** Task prompt **
Please restate, word for word, the lines below that begin at the one with "Política de cookies (65, 2558)" and end at the one with "Noticias de Torre del Mar". Leave out all other lines.

** Extracted information **
========

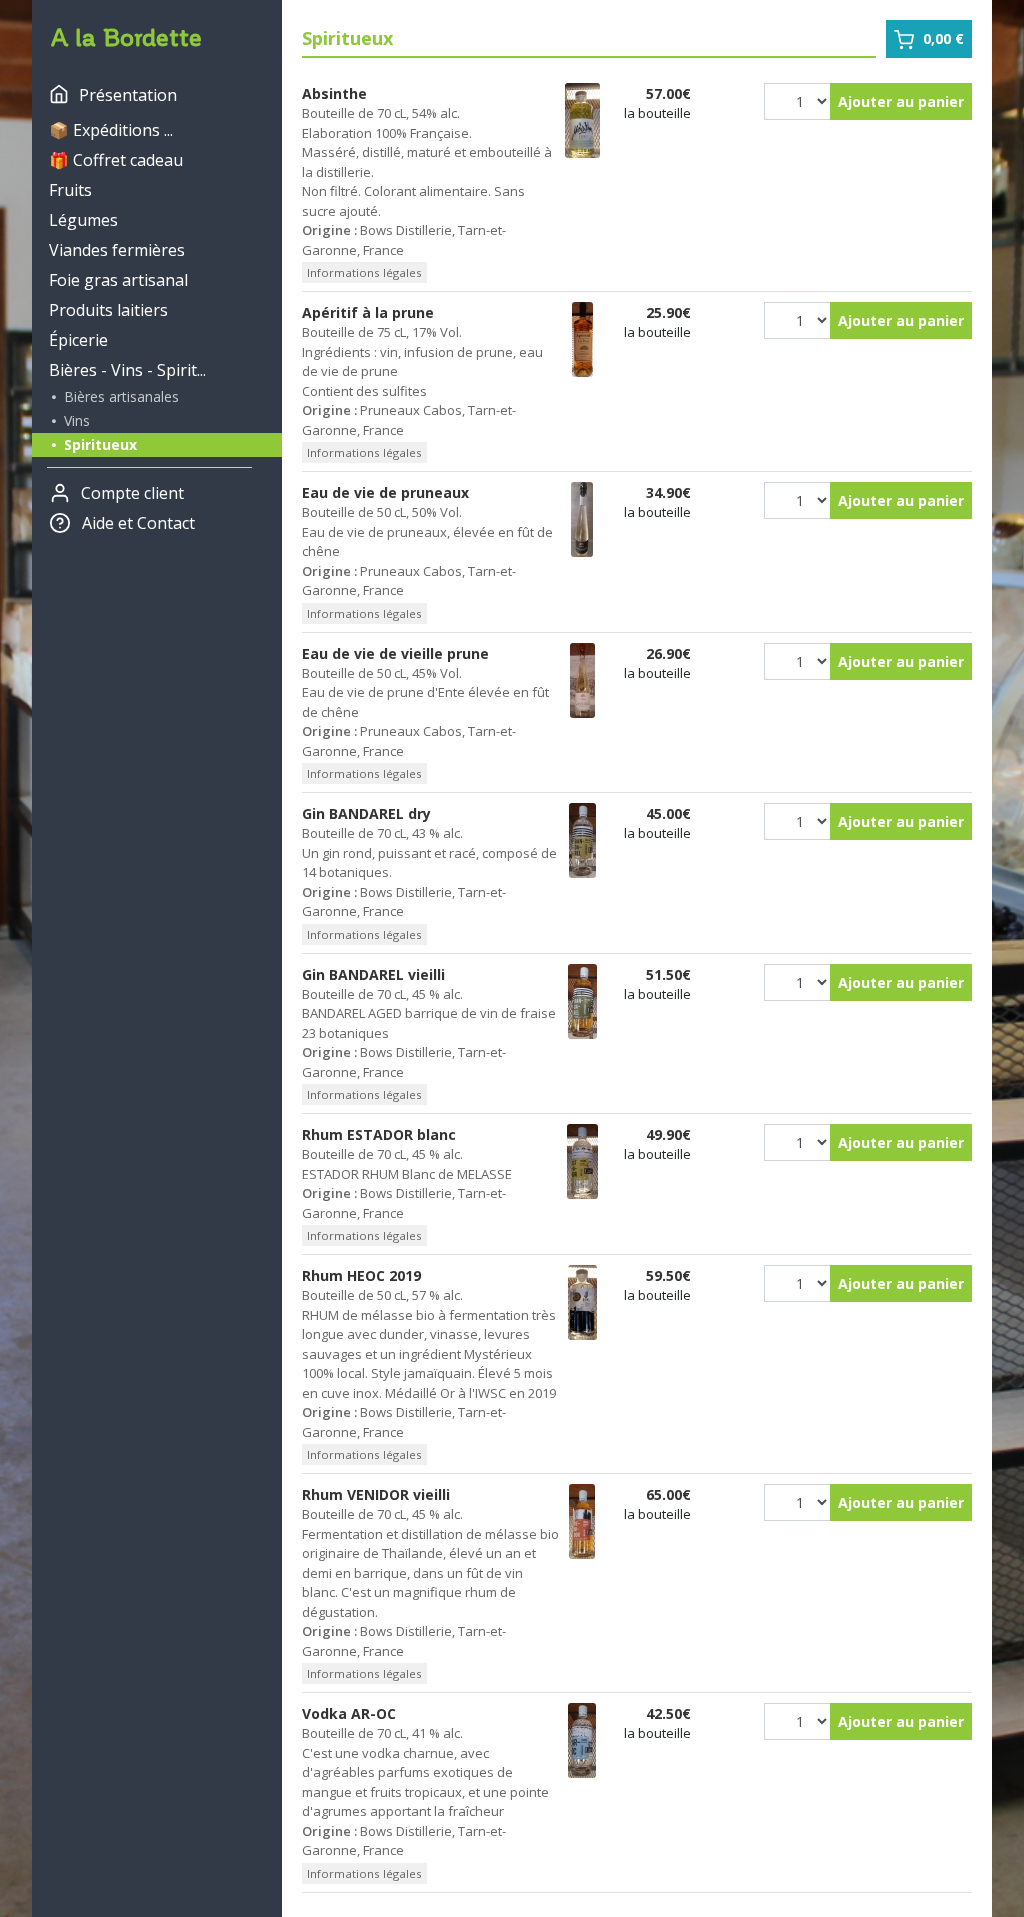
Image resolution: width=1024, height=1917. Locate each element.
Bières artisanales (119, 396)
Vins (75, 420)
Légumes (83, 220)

========

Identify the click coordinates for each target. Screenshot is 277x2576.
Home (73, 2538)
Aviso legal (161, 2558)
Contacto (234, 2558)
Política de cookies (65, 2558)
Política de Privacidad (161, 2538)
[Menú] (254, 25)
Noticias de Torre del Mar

========

** Solution for this problem **
Política de cookies (65, 2558)
Política de Privacidad (161, 2538)
[Menú] (254, 25)
Noticias de Torre del Mar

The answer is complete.